Rather than just presenting a bulleted list of points, try presenting information in such a way that the point (pun intended, in case there was any doubt) of what you’re talking about is gradually revealed – preferably by the students themselves (with a little help and prompting if necessary). This technique not only makes your audience more active, it also challenges them to think about, reflect on and understand the context in which information is being presented.

The harder bit is developing Presentations that hold your students’ attention by exploiting their curiosity. And while how this is accomplished is ultimately going to be down to individual teachers – because no two teachers are ever going to present information in the same way for the same reasons or the same purpose – a more interesting, satisfying and educationally valid way of presenting information is to arouse the curiosity of your students by withholding and gradually revealing information.

This can be achieved through student input – asking them questions, for example – or simply through slowly revealing more complex ideas and information rather than hitting them with everything all at once.

To demonstrate this idea I’ve put together a very simple Presentation based around the idea of introducing Semiology in a way that demonstrates, I hope, how to get the basic idea across…

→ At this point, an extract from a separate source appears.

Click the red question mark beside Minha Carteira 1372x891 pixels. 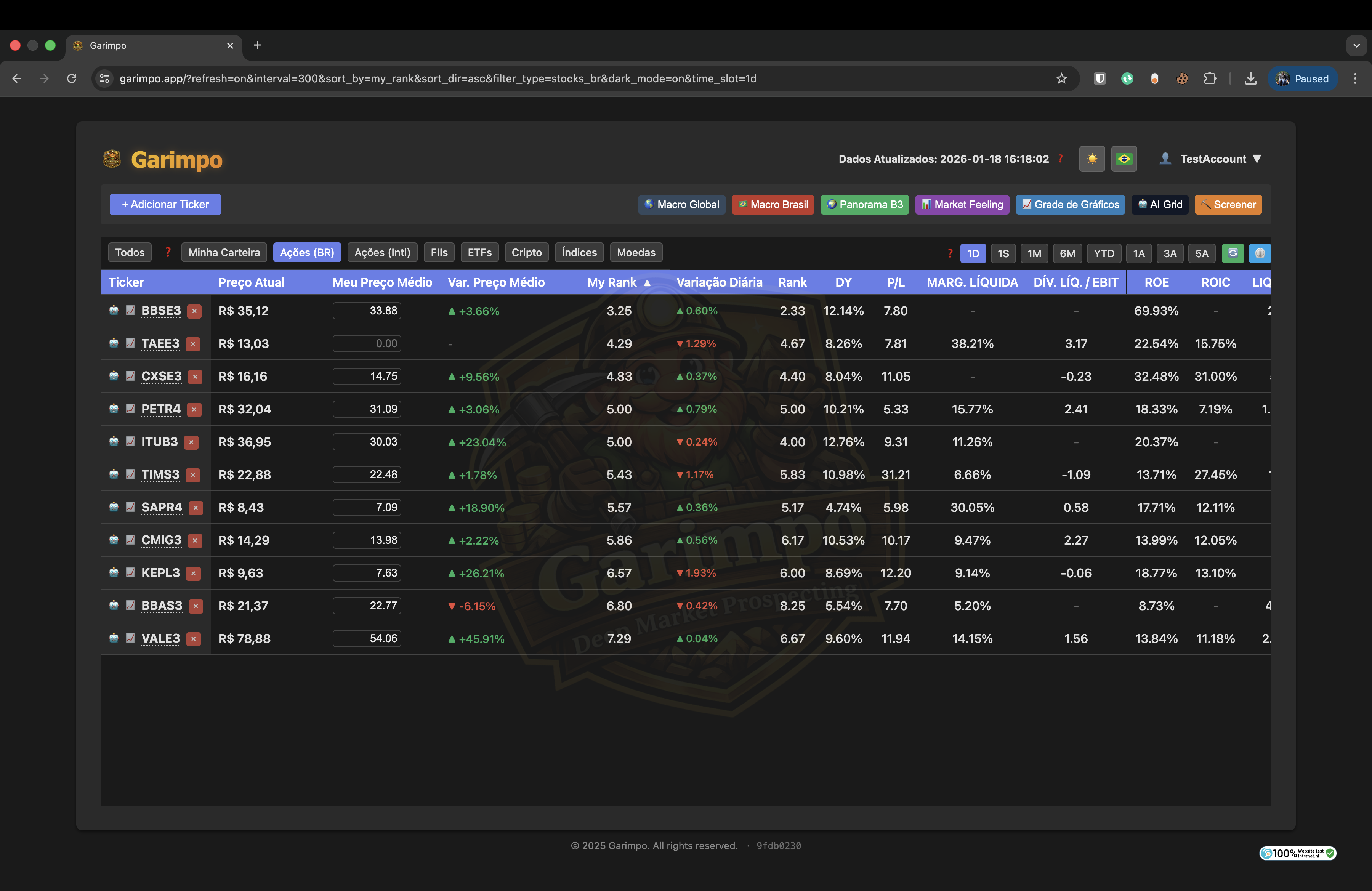[168, 252]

Update: Creating Better Memories

A further aspect to the general idea of trying to stimulate your students curiosity is that there’s increasing evidence to show that a closely-related idea – encouraging your students to predict the information you haven’t yet provided based on the information you have provided – is an incredibly powerful way of creating better memories. This technique is, in other words, a really useful form of revision.

Update: MRI Scanning

If you’re even more…errm… curious about the power of curiosity, Gruber et al (2014) concluded:

In both immediate and one-day-delayed memory tests, participants showed improved memory for information that they were curious about and for incidental material learned during states of high curiosity“.